Collecting Isabella Stewart Gardner

Isabella Stewart Gardner was a consummate collector of photographs, books, priceless works of art, and famous friends. Henry James loosely (and not entirely favorably) based at least a couple of characters on her. John Singer Sargent painted her, so did Anders Zorn. Whistler was also a friend, as was Vernon Lee. If you really want to feel as though you’re listening on all the gossip of late nineteenth-century Venice, read Gondola Days, a collection of essays about the social circle of the Palazzo Barbaro.

She and her husband Jack began travelling extensively after the death of their infant son. Seeing the world was a way of escaping memories of the past, as well as the conservative society of Boston. With the help of Bernard Berenson, one of the most influential art historians of the late nineteenth century, the Gardners began acquiring works by the old masters of European art and shipping them to Boston.  Jack passed away in 1898, but five years later, the Isabella Stewart Gardner Museum opened near Fenway. The next year, 1904, Henry James published The Golden Bowl which features a character named Adam Verver, a wealthy and controversial American who buys up all the art in Europe to open his own museum in “American City.” And nearly 90 years later, the Isabella Stewart Gardner Museum became the site of the most notorious art heist in history.

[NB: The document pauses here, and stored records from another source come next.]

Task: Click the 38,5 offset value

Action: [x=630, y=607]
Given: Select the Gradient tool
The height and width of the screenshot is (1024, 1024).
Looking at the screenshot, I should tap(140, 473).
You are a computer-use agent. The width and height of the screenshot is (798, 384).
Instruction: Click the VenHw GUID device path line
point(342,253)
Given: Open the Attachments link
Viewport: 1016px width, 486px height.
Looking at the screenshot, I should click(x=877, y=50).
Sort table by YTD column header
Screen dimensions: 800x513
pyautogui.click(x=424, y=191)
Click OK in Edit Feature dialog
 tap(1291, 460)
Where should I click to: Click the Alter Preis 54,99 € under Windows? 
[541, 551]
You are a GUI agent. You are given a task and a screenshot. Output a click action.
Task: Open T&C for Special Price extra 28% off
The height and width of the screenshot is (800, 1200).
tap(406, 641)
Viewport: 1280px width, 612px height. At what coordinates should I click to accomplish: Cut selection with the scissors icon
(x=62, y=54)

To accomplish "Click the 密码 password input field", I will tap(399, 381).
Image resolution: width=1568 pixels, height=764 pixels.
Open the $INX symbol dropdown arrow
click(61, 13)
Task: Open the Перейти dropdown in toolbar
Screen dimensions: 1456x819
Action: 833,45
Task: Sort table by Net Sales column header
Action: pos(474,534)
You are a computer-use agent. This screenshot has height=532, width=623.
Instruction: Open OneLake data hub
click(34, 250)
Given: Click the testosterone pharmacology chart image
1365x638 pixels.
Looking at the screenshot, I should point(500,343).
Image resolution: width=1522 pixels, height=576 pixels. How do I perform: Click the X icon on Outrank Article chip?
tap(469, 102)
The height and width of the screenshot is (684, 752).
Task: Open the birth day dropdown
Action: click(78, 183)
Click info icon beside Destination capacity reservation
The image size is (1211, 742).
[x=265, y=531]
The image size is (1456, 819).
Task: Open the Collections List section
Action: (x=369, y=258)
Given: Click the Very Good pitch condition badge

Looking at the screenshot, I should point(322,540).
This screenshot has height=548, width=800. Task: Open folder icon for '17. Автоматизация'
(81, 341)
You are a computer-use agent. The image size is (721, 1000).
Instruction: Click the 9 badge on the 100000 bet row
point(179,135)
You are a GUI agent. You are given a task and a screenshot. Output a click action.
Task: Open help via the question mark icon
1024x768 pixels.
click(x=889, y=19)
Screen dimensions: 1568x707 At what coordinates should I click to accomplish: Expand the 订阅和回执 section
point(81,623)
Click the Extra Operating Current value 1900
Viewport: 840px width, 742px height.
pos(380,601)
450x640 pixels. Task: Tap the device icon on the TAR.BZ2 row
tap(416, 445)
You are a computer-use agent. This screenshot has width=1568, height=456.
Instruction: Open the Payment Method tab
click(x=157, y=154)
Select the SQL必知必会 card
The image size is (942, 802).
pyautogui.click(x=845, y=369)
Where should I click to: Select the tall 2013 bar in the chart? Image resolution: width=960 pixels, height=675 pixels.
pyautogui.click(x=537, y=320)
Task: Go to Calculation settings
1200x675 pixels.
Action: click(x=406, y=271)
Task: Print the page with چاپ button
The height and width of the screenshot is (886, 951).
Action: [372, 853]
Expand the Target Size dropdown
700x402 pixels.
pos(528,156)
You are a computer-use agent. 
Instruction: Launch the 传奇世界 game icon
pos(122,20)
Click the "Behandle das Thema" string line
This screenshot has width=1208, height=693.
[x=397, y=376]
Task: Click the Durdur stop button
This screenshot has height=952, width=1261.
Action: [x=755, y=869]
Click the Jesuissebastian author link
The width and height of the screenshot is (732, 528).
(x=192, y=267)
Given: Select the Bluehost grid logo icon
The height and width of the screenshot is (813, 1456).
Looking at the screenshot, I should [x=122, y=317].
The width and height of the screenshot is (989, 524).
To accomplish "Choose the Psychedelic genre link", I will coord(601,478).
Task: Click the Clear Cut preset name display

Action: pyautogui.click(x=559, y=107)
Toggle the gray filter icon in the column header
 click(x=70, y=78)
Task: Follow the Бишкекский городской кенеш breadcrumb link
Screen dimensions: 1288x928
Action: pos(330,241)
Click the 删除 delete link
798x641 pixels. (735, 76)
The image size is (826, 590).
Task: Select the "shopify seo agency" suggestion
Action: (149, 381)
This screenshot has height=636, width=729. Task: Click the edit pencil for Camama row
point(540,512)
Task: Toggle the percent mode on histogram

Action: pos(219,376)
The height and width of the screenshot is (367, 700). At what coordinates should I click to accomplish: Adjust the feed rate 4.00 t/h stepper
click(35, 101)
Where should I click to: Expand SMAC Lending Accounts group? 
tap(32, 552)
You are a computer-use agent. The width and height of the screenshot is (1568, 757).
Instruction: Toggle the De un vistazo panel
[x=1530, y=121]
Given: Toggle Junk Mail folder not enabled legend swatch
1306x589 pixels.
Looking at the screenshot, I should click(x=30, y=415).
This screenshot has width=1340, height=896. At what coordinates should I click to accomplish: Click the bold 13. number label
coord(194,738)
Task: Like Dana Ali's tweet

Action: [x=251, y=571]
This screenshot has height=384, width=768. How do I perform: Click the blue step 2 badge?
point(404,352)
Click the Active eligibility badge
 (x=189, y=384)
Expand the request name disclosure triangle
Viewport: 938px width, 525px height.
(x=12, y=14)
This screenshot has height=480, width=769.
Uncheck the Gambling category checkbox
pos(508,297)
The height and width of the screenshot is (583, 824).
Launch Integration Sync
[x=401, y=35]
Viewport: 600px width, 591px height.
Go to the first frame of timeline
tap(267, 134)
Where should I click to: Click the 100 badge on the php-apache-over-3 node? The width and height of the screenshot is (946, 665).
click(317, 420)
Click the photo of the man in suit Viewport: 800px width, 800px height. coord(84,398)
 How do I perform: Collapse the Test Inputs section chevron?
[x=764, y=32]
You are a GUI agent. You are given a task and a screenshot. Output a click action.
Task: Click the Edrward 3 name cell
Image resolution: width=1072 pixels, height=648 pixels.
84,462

Venetian Courtyard of the Gardner Museum

Gardner’s museum continues to attract visitors to its priceless exhibits, but when I visited the museum last August, I went to see a collection that very few people even known about and even fewer get to see. Throughout Mrs. Gardner’s travels, she collected postcards of cities she visited and art she saw, pasting them into her scrapbook, and scrawling the date, her itinerary, and occasionally quotes from poets in the margins. I looked through her scrapbooks and read a few of her visitor’s books, which is filled with notes, drawings, and even scraps of sheet music from some of the most notable figures of the nineteenth century. Many of these scrapbooks have been digitized and as I finish the final chapter of my dissertation, I have spent the last week meticulously looking at every page, collecting data and finding patterns.

Before I left, I purchased a postcard to add to my own collection. This photograph of the Gardners–Isabella is the woman in the gondola on the right–in Venice now hangs above my desk at home.